I'm sure in time tabloid media and entertainment magazines will publish the full story and we'll find out that (spoiler alert) he was kind of a crappy dad and partner while he was high. Addicts generally are. But that doesn't mean those he left behind didn't love him, won't miss him, and do not have good memories from the times he wasn't under an influence. I'm going to go out on a limb and say the deceased was, more often that not, a rational human being who did not want to be found dead next to drug paraphernalia.

Emphasis on that whole "human being" part.

If you have read this blog for any amount of time you know that I am the daughter of a man who battled addiction for the majority of his life. Most of us who come from addictive families see this not as a character flaw, but as a disease. A gene that, thank God, most people do not have.

But that's a hard talking point for people who have never seen addiction up close and argue that it comes down to self-control and choices.

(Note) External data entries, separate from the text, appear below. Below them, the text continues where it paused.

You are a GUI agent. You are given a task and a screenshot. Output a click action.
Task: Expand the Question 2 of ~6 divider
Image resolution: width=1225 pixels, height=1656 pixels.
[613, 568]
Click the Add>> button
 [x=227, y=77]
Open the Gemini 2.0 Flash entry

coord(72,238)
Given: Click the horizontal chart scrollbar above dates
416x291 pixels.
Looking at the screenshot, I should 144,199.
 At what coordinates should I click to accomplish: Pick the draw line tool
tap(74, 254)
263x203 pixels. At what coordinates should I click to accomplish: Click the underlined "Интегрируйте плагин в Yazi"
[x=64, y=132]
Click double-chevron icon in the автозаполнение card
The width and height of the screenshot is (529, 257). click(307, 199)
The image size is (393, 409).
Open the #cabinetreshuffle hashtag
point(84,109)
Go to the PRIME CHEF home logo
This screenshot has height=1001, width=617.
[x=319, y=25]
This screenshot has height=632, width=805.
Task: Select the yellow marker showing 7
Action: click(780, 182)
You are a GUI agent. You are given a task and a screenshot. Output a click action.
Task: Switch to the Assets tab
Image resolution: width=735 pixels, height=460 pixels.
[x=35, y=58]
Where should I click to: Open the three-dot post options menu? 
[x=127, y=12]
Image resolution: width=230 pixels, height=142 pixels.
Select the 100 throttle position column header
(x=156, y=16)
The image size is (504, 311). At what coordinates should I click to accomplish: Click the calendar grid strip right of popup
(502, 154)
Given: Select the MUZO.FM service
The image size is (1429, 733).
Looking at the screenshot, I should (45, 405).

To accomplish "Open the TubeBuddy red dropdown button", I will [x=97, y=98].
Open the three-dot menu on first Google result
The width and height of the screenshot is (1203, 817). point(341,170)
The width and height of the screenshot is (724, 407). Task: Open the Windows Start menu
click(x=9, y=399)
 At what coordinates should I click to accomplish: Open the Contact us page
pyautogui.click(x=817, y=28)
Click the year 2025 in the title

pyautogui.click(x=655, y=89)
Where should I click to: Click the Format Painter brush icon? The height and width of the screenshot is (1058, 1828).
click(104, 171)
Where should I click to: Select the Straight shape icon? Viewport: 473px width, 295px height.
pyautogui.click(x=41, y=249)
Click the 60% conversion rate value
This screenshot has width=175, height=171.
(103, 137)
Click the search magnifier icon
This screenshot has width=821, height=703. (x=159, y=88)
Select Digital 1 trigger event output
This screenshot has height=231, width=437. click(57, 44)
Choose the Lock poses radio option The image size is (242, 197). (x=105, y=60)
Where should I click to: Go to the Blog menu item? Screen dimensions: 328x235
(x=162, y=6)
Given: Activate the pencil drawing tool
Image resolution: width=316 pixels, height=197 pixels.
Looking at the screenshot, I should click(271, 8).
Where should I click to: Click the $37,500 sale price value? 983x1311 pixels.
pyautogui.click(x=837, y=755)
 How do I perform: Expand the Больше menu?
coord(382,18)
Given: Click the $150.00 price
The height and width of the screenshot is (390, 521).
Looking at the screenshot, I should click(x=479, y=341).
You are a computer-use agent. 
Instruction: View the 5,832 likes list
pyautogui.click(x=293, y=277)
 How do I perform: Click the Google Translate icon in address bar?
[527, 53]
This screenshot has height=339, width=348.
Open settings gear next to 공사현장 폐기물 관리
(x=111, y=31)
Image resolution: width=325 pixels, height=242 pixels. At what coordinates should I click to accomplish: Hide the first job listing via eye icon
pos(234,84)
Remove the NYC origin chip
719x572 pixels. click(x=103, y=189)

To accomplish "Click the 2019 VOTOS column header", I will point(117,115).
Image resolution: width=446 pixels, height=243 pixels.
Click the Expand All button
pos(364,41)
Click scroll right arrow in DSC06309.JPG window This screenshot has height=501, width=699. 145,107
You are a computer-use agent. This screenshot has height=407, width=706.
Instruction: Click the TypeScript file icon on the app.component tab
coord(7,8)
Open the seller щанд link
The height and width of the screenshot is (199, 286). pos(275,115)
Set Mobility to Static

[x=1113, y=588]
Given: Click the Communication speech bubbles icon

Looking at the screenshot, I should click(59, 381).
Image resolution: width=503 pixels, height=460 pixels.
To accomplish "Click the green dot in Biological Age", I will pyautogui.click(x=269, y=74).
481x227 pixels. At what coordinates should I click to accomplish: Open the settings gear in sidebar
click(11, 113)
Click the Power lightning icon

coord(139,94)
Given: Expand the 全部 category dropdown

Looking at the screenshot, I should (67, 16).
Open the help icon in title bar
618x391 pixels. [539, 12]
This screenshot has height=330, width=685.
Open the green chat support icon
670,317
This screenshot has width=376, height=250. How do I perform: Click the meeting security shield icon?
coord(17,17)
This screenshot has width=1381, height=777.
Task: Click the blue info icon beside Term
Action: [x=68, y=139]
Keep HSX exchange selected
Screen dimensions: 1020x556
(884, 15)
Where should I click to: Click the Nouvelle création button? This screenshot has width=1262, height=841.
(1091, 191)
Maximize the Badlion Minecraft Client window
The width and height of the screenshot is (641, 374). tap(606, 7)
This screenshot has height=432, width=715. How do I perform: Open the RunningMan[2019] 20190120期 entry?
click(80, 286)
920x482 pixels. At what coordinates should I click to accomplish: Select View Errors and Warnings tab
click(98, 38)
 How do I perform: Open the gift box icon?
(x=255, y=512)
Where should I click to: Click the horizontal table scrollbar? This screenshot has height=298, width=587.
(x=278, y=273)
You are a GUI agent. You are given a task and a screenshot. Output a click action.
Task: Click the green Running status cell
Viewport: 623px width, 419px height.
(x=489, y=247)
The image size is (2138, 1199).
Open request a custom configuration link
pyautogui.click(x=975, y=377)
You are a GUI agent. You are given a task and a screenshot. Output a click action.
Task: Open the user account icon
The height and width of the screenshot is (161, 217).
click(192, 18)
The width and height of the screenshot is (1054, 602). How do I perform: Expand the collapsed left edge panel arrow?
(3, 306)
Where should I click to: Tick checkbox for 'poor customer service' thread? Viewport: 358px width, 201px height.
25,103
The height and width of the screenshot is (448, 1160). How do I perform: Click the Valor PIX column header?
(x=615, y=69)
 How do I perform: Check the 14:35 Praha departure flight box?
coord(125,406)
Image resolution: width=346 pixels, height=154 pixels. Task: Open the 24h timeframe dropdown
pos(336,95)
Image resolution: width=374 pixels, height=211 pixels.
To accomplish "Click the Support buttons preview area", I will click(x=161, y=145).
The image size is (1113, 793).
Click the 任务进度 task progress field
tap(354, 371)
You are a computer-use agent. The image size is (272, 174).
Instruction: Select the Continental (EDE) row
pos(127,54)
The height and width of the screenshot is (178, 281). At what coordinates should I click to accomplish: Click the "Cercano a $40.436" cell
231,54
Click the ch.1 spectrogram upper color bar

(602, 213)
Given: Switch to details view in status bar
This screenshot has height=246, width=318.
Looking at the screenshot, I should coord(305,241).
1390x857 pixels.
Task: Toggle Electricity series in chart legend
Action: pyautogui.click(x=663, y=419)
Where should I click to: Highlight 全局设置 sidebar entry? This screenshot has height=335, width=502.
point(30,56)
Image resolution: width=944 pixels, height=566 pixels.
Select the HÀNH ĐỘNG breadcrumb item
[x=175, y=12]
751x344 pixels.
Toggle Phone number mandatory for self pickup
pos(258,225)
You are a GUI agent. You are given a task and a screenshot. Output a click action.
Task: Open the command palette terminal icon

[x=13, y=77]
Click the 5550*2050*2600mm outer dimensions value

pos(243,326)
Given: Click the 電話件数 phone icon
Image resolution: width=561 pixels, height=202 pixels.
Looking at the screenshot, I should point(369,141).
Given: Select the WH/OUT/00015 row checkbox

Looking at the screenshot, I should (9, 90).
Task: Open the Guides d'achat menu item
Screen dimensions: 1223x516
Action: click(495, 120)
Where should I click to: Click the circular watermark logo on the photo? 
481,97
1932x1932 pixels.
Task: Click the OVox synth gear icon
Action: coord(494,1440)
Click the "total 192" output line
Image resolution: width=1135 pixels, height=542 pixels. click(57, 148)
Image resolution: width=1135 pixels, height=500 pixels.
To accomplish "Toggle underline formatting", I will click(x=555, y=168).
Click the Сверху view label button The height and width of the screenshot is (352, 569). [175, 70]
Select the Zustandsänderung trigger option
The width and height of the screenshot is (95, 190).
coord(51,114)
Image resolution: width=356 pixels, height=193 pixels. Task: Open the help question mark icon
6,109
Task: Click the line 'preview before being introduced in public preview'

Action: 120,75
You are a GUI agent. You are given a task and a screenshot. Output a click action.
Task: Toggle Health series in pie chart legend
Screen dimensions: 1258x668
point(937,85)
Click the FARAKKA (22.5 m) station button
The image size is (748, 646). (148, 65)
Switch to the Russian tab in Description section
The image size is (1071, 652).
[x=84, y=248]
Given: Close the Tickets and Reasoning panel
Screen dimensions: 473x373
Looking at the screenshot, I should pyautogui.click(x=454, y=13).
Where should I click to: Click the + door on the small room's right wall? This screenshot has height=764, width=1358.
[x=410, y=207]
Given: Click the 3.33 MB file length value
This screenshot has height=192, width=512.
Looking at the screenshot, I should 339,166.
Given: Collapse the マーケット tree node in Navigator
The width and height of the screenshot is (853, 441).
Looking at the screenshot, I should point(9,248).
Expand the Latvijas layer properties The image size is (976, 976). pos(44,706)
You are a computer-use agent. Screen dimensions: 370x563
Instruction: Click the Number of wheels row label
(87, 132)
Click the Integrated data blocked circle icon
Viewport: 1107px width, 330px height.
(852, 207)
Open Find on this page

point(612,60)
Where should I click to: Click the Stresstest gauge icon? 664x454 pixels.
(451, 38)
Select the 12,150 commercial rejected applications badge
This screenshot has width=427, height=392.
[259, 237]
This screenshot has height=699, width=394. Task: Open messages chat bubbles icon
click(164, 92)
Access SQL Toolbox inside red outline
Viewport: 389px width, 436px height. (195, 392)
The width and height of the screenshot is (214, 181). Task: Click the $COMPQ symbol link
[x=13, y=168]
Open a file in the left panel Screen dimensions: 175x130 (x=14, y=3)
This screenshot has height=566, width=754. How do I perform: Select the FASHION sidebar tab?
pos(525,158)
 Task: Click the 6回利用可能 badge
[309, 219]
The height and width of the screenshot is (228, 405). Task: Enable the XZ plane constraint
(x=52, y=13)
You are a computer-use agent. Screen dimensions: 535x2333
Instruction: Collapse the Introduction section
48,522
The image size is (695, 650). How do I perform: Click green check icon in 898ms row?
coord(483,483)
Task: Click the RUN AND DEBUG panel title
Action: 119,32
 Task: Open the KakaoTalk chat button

The first drink is absolutely a choice. For some, the many drinks that come after that are a need. A craving I can only understand because I watched it tear my family apart. And one that I've grown to have sympathy for because I saw my dad actively fight it and try over and over to stay sober. And fail every damn time because the alcohol was stronger than he was.

Does that make him weak? Probably. Does it make me angry? Yes. Does it make him a bad person who would have deserved an early death by overdose, a loser whose death shouldn't make anyone pause? No. I do not think so.

Addicts die as a result of their addiction. That is a fact.

And if they didn't make the tabloids on a daily basis with their bad behavior, if they were nominated for awards for their profession, if their colleagues spoke respectfully of them even before their untimely death, if they leave behind a family to mourn them...are they still lesser human beings, just another addict?

I personally have a hard time seeing it this way. Had my father died from an alcohol overdose (as he very nearly did once) instead of from cancer I still would have been in grief and I still would have needed support. His death would still have felt to me and to those who loved him like an injustice.

"Good riddance" would have dismissed the good in his life along with the bad. It would have dismissed me.

I know it makes no difference to anyone who posts a comment. It makes no difference to the people I follow on social media, some of whom are my friends whose opinions I respect something like 99.9% of the time.

But it makes a difference to me. And therefore, behind my own shroud of relative anonymity, it needs to be said.

Before you throw that stone, think of whose glass it might break.